Accomplishments of 2011
2011 was a frustrating year as far as vagabondjourney.com is concerned — 2011 was a frustrating year as far as many webmasters are concerned. The plot line had been flipped, moves that were once successful in the past now get you nowhere, the giants that we’re up against have grown even larger and more powerful. I am not alone in my view of 2011, and this is not meant to complain, but to explain.
I began 2011 by proclaiming myself a business man, I declared that I would run my site as a business. I soon realized how difficult success would be. I kept at it and completed a major project: the first issue of Vagabond Explorer Magazine. I’m proud of the results, but looking at it from a dollars and cents vs. time ratio I am unsure if I came out on top. I am unsure about the future of this publication.
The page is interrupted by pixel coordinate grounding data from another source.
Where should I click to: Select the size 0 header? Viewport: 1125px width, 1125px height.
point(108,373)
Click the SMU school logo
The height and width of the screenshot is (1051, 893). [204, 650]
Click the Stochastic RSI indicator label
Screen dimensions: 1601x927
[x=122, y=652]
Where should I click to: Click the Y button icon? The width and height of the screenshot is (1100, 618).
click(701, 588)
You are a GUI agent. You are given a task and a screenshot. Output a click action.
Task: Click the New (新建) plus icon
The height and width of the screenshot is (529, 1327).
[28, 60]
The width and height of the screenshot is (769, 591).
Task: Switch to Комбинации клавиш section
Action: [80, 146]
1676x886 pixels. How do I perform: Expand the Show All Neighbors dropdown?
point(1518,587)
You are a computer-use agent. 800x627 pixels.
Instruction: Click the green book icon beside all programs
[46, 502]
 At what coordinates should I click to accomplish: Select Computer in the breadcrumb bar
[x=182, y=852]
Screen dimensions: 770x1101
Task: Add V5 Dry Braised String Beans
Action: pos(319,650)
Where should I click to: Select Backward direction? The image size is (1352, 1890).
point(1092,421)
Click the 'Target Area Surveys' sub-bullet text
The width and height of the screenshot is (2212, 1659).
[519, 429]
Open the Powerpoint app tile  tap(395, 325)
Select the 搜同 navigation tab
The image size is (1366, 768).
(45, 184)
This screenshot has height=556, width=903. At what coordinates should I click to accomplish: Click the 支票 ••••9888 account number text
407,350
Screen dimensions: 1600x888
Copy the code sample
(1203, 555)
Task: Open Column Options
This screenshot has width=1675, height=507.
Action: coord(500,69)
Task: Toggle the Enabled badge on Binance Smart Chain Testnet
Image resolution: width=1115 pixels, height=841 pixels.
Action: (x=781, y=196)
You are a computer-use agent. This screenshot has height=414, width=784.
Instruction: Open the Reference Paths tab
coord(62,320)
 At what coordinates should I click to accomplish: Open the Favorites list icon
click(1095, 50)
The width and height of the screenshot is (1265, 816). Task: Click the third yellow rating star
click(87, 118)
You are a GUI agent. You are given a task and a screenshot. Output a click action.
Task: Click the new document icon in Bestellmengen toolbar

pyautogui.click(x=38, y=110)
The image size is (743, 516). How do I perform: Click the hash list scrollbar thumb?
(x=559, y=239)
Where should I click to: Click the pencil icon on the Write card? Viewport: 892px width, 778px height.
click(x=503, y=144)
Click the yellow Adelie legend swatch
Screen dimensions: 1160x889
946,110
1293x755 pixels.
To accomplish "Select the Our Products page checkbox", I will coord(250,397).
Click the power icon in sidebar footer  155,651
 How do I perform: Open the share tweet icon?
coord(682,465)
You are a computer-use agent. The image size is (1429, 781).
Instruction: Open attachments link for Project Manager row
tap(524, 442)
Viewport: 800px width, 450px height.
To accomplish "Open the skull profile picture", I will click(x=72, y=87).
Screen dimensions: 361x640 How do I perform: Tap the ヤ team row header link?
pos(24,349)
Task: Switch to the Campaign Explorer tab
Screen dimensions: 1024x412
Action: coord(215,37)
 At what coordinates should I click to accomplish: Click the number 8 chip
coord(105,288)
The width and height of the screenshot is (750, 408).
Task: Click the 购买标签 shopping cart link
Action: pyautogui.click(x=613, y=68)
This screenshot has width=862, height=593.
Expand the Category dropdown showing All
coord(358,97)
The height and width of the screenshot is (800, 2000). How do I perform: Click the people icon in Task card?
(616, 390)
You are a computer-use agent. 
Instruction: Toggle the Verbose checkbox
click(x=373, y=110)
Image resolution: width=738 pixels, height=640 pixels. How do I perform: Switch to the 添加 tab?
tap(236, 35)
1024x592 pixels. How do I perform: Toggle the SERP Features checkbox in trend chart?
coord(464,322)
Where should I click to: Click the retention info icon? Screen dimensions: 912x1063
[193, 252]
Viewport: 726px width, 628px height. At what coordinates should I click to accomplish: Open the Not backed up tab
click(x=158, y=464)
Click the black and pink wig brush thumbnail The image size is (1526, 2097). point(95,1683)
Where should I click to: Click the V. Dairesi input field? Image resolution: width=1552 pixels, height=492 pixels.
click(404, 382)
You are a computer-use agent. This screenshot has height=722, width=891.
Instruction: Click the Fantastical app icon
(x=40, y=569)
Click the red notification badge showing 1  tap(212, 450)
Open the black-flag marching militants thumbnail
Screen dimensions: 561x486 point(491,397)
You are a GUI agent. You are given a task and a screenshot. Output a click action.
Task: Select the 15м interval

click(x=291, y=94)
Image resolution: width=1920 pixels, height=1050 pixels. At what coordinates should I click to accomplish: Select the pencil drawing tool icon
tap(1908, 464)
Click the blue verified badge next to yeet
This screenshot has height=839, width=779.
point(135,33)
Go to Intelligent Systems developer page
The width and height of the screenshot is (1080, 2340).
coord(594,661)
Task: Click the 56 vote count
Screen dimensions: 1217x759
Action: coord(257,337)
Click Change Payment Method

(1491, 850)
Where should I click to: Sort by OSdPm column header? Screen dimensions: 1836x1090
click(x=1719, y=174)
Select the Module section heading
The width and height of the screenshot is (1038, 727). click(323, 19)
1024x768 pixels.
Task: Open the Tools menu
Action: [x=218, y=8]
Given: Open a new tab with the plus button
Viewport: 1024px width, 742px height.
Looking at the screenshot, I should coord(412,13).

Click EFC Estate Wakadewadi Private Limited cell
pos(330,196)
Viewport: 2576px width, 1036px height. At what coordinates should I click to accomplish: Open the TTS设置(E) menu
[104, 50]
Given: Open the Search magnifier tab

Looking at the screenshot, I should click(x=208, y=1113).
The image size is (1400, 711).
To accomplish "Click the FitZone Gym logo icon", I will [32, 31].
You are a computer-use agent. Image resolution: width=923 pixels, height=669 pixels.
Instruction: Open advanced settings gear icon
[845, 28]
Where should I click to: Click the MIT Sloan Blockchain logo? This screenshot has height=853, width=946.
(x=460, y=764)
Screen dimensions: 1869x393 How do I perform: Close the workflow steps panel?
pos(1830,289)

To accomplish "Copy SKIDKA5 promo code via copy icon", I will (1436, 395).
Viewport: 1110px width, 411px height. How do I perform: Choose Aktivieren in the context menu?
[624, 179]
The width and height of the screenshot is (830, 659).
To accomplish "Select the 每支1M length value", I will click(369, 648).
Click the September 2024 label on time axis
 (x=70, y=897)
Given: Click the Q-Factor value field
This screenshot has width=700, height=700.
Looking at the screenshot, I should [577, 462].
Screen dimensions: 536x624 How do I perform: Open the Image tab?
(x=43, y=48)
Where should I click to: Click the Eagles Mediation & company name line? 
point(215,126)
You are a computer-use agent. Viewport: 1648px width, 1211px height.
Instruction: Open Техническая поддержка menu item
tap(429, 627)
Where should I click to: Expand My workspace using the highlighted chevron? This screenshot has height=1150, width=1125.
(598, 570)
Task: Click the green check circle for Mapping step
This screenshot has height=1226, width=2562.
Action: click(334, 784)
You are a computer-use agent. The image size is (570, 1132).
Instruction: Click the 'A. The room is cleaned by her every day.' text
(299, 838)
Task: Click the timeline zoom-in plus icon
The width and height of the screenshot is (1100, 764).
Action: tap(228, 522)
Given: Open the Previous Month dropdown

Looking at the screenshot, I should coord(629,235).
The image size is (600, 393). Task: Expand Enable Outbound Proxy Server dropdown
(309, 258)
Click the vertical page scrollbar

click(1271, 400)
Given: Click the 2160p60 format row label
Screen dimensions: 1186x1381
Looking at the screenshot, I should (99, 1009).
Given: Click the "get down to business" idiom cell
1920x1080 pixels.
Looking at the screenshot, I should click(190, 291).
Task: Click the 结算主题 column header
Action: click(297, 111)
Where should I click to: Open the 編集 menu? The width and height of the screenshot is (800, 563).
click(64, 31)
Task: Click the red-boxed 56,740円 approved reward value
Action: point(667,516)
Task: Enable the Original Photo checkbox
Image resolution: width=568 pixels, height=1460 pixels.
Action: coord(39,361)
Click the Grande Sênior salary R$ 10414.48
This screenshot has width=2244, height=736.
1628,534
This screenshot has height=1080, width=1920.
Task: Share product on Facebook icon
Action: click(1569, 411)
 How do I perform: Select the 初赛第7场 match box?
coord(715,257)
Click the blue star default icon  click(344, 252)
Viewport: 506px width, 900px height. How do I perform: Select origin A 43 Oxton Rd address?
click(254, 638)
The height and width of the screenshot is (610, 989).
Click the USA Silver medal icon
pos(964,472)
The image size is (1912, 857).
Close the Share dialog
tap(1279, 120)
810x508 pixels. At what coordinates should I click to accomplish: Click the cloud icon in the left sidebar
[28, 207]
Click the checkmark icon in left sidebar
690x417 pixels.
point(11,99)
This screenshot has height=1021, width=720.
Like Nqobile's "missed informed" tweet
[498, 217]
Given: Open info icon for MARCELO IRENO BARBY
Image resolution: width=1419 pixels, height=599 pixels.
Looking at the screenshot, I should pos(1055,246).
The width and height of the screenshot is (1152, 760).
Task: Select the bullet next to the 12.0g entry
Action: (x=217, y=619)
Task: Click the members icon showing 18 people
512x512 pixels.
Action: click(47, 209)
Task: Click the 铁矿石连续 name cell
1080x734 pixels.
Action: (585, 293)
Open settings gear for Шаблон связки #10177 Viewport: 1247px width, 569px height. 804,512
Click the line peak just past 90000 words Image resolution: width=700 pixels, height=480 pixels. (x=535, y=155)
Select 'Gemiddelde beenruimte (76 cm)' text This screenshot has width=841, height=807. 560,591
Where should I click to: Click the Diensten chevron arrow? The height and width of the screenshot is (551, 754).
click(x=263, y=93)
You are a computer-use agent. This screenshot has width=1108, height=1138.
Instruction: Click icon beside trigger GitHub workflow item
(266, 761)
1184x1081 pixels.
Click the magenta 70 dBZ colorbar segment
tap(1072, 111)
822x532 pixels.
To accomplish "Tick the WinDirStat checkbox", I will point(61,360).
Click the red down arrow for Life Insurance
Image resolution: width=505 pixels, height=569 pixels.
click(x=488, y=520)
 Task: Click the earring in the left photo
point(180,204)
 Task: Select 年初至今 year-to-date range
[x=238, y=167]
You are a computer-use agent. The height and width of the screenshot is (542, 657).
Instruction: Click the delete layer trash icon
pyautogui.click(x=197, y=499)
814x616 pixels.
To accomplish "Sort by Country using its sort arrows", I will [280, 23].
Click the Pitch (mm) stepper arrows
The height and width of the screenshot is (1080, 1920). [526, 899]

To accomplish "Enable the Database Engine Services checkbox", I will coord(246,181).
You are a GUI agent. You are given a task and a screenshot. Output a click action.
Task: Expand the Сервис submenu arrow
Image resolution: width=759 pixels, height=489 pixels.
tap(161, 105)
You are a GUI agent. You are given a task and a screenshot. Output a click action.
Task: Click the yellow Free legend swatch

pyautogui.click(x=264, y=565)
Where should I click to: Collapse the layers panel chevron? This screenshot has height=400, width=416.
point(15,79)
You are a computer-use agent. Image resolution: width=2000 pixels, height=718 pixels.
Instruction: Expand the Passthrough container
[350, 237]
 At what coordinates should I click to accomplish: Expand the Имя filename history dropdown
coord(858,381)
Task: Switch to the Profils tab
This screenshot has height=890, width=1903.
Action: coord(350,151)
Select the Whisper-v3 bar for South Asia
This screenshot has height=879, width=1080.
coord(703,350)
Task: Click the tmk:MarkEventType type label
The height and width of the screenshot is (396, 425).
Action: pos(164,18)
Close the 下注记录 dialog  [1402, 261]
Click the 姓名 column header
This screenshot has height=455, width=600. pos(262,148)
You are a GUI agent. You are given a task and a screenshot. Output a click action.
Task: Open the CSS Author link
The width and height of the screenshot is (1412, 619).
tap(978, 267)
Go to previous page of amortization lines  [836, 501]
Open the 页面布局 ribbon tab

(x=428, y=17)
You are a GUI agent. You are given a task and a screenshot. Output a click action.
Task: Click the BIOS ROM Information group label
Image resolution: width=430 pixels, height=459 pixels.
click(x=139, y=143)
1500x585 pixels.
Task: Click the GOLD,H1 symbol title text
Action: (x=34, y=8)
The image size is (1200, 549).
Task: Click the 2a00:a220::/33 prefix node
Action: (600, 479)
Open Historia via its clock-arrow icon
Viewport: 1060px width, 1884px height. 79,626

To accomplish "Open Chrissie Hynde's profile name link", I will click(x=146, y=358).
Although thousands were downloaded, I was only able to sell around 100. A multi-authored/ professionally made magazine such as VEx needs $$$ to run, and not much of this was forthcoming — and turning the mag commercial would be against its core premise.
The plan for 2012
I aim to hire 15 additional writers in 2012. Vagabondjourney.com has been converted from a narrative travel site to a global project to chronicle the ebbs and flows of culture, news, and current events from people who have not only “been there,” but who live there as well. I am looking for authors with extensive knowledge in particular parts of the world as well as those who are able to cover various topics — such as minority peoples or environmental issues. I have 15 unfilled “beats.” I can no longer run the site as it now is by myself — this is too big for any person.
For those readers interested in the more narrative style blog pieces, I now have a personal blog at http://blog.vagabondjourney.com/. This is where I publish travel narratives and highly opinionated pieces.
I will also continue sharpening my technical skills throughout this year. An independent journalist now not only needs to know how to write but how to do video, audio, and run a website. I’ve already honed a few of these skills, but others I know are lacking. 2012 will see the first appearance of Vagabond Journey video as well as podcast shows, as well as a general move towards more multi-media articles.
2011 began on the beaches of Mexico, continued on to Oaxaca City then Mexico City, to New York, to Maine, then Iceland, Colombia, before ending in Mexico. My family has matured further in our travels, we continued working out our kinks and devising ways to move through the world better, cheaper, and more fulfilled. It has been a rough year though, I am not going to be one of those self-promoting asses who tries to sell family travel as being a glittery dream land. It’s not. Raising a family on the road while working full time and making a very limited income is challenging, there are ups and downs, but somehow the bottom line ends up tipped to the good. 2011 proved to be vastly more challenging than 2010, but we are learning and adapting, and, hopefully, the experience we gained will be put to good use in 2012.
This is a depressing end of the year report. Or, perhaps, “realistic” is a better word. I usually try to look upon the new year with a sheen of hope and a sneer of determination, but I know what a challenge 2012 is going to be. Fortunately, small odds of success and the ever looming prospect of failure is often the greatest motivators a person can have.
“Many of the great achievements of the world were accomplished by tired and discouraged men who kept on working.” – Anonymous Quote
“Whatever the mind of man can conceive and believe, it can achieve.”